- Flag Coat of arms
- Location of Schwerinsdorf within Leer district
- Schwerinsdorf Schwerinsdorf
- Coordinates: 53°19′N 7°41′E﻿ / ﻿53.317°N 7.683°E
- Country: Germany
- State: Lower Saxony
- District: Leer
- Municipal assoc.: Hesel

Government
- • Mayor: Andreas Rademacher (CDU)

Area
- • Total: 5.57 km^{2} (2.15 sq mi)
- Elevation: 5 m (16 ft)

Population (2022-12-31)
- • Total: 693
- • Density: 120/km^{2} (320/sq mi)
- Time zone: UTC+01:00 (CET)
- • Summer (DST): UTC+02:00 (CEST)
- Postal codes: 26835
- Dialling codes: 0 49 56
- Vehicle registration: LER

= Schwerinsdorf =

Schwerinsdorf is a municipality in the district of Leer, in Lower Saxony, Germany. The municipality has 705 inhabitants and covers an area of 5.57 square kilometers.

== Geography ==

=== Location ===
The community is located between Hesel and Remels on the former federal highway 75 (now Landesstraße 24). Administratively Schwerinsdorf belongs to the integrated municipality Hesel in the north of the district Leer. Neighboring communities are Firrel in the north and Hesel in the west (both also belonging to the joint municipality Hesel) and Uplengen in the east.

== History ==

=== From the founding of 1802 until the end of the empire in 1918 ===
Starting point of today's community Schwerinsdorf was submitted on 15 June 1799 request of a tenant of the Dominion Gutshof Monastery Barthe in the Prussian War and Domain Chamber Aurich to lease his son a piece of bog on today's municipal area, on which he could settle. However, the first settlers built up until 1802 their modest cottage on the moor, as previously still limit stipulations with the neighboring towns Selverde, Hasselt and small Oldendorf and with the Dominialgut needed to be clarified.
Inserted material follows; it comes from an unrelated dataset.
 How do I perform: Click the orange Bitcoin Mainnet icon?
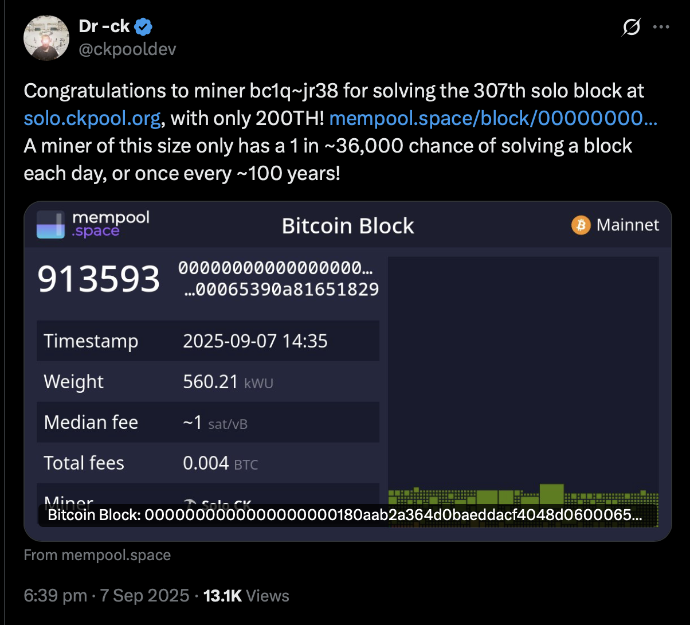(x=581, y=225)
The new colony was named after Friedrich Carl Heinrich von Schwerin(1768-1805), President of the War and Domain Chamber in Aurich from 1798 to 1803 and 1804/05. He killed himself in Aurich in 1805. Under him, the temporarily suspended peat colonization in East Frisia had been resumed. Until then, the colony had been called "at the monastery of Barthe".

After 1815, the Kingdom of Prussia Ostfriesland ceded to the Kingdom of Hanover . Within Hanover belonged Schwerinsdorf Office Stickhausen, therein to the official votebook Remels and in turn to the subvogue Hesel. In 1848 Hesel formed an independent bailiwick within the office Stickhausen.